That's right: nigh on three and a half decades since Joy Division's demise, the Salford post-punks have signed up to Twitter. Normally we would joke about this signalling a possible new album being on the way, but we're worried Peter Hook might think we're being serious and take us up on the offer.
Yes, 34 years following Ian Curtis' death, Joy Division are using a social network non-existent during their frontman's lifetime on a technicological machine that wasn't even invented during his tenure either. And what for? To sell things with his long cold corpse on, of course. Presumably stuff like tote bags, fake nails, Disney-themed merch or, aptly enough, iPhone cases.
Now, we don't mean for this to be a dated rant about selling out.
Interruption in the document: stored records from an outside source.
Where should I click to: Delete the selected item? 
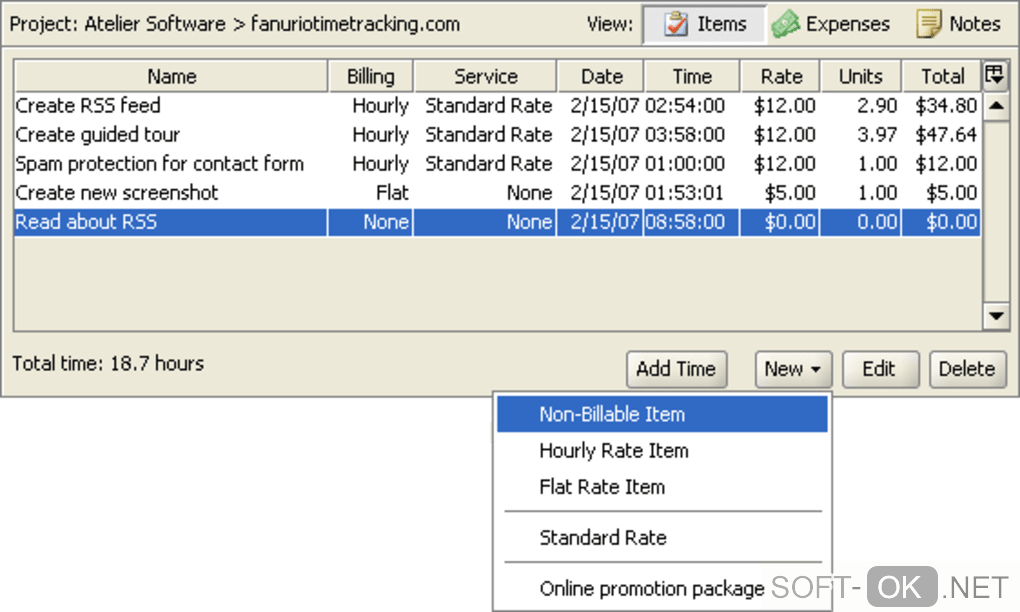click(966, 369)
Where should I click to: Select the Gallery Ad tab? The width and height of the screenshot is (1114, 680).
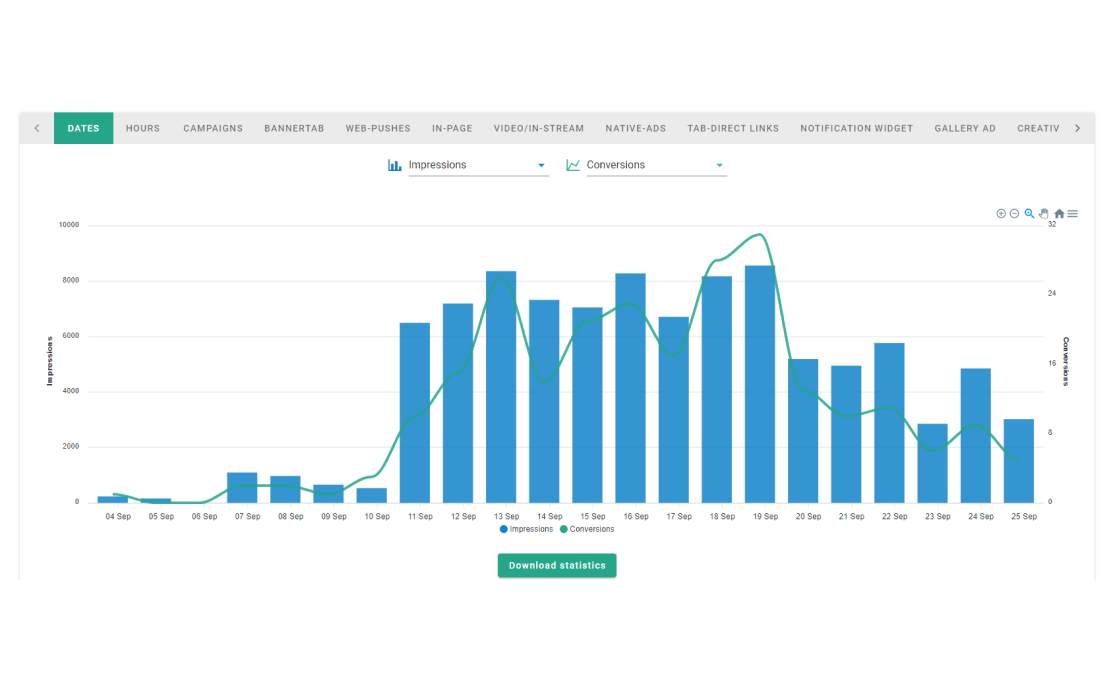pyautogui.click(x=965, y=128)
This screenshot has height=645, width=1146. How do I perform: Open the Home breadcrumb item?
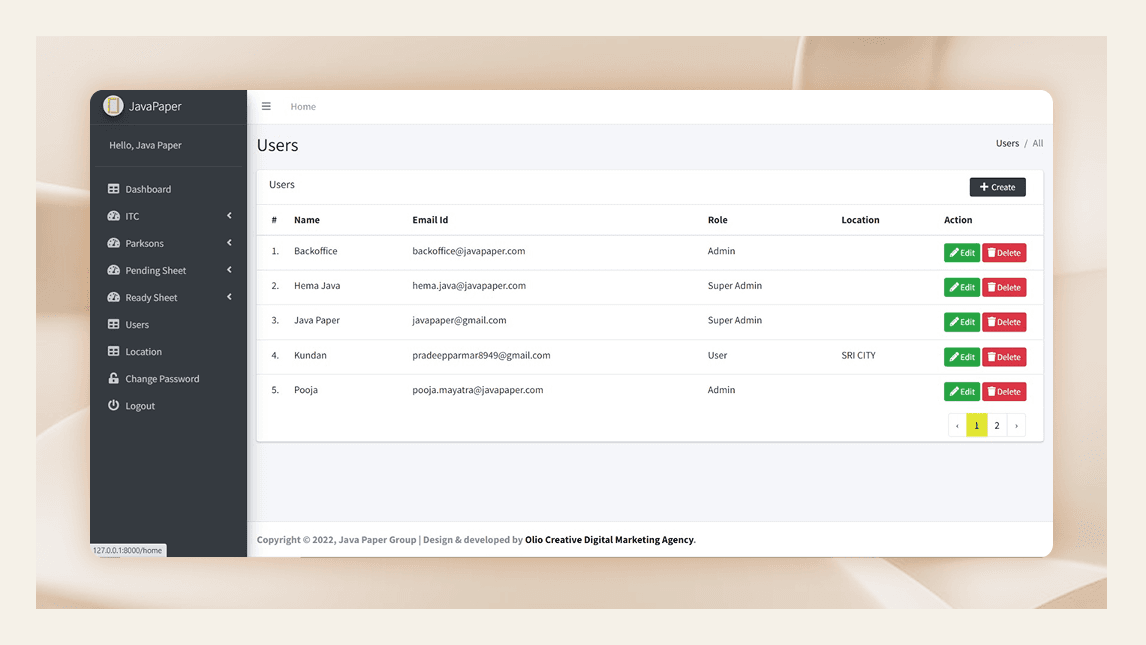coord(302,106)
It's not like Joy Division are some underground group. Be real, I inherited my first Unknown Pleasures CD off my dad! In a world where rappers soundtrack audiobooks, albums come with sponsorship deals and alt bands perform on Made In Chelsea, being "underground" is a pretty redundant concept. However, what does irk us slightly, however, is a legacy being needlessly juiced for a quick couple of bucks. Have we not learned anything from the short, ad-filled Twitter-vomit Morrissey's social media guy recently inflicted upon us in his name?
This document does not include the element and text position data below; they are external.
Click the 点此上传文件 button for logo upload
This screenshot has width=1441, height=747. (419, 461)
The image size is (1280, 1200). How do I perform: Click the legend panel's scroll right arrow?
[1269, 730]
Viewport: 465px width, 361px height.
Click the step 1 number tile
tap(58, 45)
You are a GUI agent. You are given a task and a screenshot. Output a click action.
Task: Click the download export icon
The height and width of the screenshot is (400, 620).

Sure, we're not expecting food pics, #OOTDs or selfies from the grave, but in a world where music is increasingly being forced down our throats, do we really need to keep turning bands into brands? And if that's already happened, can we at least be a bit more dignified about it? Even Hook isn't pleased about it, and he's the type to trade in his own grandmother for short change and pieces of lint. Curtis' surviving bandmates recently condemned an Ebay seller for trying to shift his old kitchen table but are okay with selling off his diaries. Where do we draw the line?
The main take away from all of this is that if you're a famous musician - shit, anyone who's done anything barely worthwhile in their life - make sure you update your will this very second, lest your likeness becomes a literal free-for-all. After all, you can take our money, but you can't fuck with our digital afterlife.